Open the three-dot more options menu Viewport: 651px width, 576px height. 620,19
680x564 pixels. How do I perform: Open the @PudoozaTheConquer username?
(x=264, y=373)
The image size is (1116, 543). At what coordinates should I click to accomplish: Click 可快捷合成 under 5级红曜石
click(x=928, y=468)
* * *
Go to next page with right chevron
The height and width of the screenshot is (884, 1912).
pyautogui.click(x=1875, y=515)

## Challenge
Put the lines of the records from the one containing "680x564 pixels. How" through the one containing "click(x=928, y=468)" into a Markdown table. Give it a Row column with a number for each line and a Text column with the line, and leave out any blank lines.

## Exercise response
| Row | Text |
|---|---|
| 1 | 680x564 pixels. How do I perform: Open the @PudoozaTheConquer username? |
| 2 | (x=264, y=373) |
| 3 | The image size is (1116, 543). At what coordinates should I click to accomplish: Click 可快捷合成 under 5级红曜石 |
| 4 | click(x=928, y=468) |